Lesetext.

Genderneutral erziehen – macht das Sinn?
In den USA wächst ein Kind namens Zoomer, von seinen Eltern medienwirksam inszeniert, «genderkreativ» auf. Und der erste genderneutrale Kindergarten in Stockholm kann sich vor Anmeldungen kaum retten. Sind das wichtige Schritte zu mehr Geschlechtergerechtigkeit – oder Experimente, unter denen Kinder zu leiden haben?
«Wir bestreiten nicht, dass Zoomer XY- oder nur X-Chromosome hat», erklärt die Mama, Soziologin und Genderforscherin Kyl Myers. Aber sie und ihr Mann, ein Grafiker, möchten ihrem Kind in den ersten Lebensjahren die Gelegenheit geben, seine Identität fern von Rollenbildern zu entdecken und zu entwickeln.

Gegebene Daten.
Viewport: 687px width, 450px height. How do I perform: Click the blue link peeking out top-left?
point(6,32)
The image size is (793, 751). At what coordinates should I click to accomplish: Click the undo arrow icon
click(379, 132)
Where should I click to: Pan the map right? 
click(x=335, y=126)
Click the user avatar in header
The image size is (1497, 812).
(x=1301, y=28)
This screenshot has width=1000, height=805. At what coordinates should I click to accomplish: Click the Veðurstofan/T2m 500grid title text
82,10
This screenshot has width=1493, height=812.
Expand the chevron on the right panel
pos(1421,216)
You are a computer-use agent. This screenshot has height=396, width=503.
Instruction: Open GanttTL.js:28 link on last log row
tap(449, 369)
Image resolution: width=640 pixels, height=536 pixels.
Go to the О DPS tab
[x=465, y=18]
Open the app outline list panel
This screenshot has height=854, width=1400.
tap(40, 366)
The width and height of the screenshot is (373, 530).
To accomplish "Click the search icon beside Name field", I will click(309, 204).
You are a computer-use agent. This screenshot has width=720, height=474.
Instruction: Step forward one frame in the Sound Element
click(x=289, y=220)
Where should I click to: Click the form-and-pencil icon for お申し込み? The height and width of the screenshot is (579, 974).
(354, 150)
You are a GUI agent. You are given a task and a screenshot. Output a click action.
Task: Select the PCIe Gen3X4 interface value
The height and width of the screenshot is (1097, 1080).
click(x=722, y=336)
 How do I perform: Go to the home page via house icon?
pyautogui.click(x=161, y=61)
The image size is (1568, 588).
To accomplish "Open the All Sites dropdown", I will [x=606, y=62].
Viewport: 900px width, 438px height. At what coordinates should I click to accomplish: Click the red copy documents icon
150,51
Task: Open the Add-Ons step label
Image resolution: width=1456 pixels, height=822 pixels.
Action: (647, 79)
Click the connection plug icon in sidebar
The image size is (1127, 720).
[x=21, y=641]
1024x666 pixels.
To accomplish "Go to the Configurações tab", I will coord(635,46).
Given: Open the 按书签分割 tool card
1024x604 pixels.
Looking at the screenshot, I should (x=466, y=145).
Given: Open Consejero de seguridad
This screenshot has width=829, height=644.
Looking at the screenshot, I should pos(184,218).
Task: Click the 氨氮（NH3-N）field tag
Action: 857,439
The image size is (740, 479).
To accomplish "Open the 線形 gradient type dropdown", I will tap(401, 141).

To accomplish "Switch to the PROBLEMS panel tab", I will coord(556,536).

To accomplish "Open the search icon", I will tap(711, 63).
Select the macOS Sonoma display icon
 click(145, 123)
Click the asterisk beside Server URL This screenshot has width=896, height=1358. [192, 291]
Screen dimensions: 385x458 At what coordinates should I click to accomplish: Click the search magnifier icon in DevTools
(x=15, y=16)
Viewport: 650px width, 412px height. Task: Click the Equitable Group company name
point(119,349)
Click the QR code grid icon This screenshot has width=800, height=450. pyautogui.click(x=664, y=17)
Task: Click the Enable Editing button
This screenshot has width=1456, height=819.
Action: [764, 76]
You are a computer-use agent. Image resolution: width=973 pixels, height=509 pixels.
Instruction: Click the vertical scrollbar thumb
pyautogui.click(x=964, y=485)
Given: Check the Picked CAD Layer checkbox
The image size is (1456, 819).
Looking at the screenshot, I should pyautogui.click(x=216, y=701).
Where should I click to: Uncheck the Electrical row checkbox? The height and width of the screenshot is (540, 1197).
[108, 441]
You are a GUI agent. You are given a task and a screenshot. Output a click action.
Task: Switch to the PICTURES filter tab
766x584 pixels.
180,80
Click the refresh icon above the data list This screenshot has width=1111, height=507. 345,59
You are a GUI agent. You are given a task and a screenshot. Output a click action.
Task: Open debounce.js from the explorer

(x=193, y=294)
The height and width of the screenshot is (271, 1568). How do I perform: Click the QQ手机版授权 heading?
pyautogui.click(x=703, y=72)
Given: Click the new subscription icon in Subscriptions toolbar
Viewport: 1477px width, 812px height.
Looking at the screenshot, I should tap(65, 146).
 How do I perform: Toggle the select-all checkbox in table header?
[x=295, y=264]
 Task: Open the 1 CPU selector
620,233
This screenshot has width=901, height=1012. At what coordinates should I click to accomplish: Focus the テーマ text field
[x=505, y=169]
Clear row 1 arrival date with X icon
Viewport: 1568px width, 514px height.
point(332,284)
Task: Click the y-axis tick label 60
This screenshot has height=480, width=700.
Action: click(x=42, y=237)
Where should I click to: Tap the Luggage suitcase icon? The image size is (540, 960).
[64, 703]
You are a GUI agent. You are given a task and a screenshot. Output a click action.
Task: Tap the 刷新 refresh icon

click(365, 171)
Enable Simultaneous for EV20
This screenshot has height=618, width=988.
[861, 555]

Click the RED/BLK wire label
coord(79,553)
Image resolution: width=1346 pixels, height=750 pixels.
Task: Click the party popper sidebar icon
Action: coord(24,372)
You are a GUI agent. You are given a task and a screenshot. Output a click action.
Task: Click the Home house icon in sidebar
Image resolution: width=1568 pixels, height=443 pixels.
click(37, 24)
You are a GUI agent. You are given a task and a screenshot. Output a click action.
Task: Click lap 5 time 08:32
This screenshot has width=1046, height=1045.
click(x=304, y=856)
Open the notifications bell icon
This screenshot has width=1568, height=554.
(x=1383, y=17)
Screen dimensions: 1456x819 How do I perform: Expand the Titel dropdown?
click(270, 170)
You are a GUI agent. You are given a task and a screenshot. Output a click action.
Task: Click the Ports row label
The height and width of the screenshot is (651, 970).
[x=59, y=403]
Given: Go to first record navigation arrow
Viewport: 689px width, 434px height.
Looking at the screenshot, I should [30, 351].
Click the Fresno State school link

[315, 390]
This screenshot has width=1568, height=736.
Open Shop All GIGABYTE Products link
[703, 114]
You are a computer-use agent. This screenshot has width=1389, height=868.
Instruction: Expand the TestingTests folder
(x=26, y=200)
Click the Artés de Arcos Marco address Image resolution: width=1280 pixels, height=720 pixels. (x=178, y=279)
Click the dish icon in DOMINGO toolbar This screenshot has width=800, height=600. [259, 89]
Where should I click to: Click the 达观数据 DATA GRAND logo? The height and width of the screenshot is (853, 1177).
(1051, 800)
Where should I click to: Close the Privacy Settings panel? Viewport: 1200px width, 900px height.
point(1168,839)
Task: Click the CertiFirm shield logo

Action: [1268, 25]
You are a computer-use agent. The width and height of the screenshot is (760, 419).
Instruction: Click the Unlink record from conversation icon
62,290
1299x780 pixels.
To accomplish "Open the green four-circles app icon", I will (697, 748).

Aufgaben.
1. Beantworte anhand des Lesetexts:
(a) In welcher Stadt steht der erste genderneutrale Kindergarten?
(b) Welche Berufe hat Kyl Myers?
(c) Welchen Beruf hat ihr Mann?
2. Gib die Zeilen der Datensätze von der Zeile mit „Click the asterisk“ bis einschließlich der Zeile mit „pyautogui.click(x=964, y=485)“ als JSON-Liste von Strings aus, einen String pro Zeile und ohne Leerzeilen.

Lösungen.
1.
(a) In Stockholm.
(b) Soziologin und Genderforscherin.
(c) Grafiker.

2.
[
  "Click the asterisk beside Server URL This screenshot has width=896, height=1358. [192, 291]",
  "Screen dimensions: 385x458 At what coordinates should I click to accomplish: Click the search magnifier icon in DevTools",
  "(x=15, y=16)",
  "Viewport: 650px width, 412px height. Task: Click the Equitable Group company name",
  "point(119,349)",
  "Click the QR code grid icon This screenshot has width=800, height=450. pyautogui.click(x=664, y=17)",
  "Task: Click the Enable Editing button",
  "This screenshot has width=1456, height=819.",
  "Action: [764, 76]",
  "You are a computer-use agent. Image resolution: width=973 pixels, height=509 pixels.",
  "Instruction: Click the vertical scrollbar thumb",
  "pyautogui.click(x=964, y=485)"
]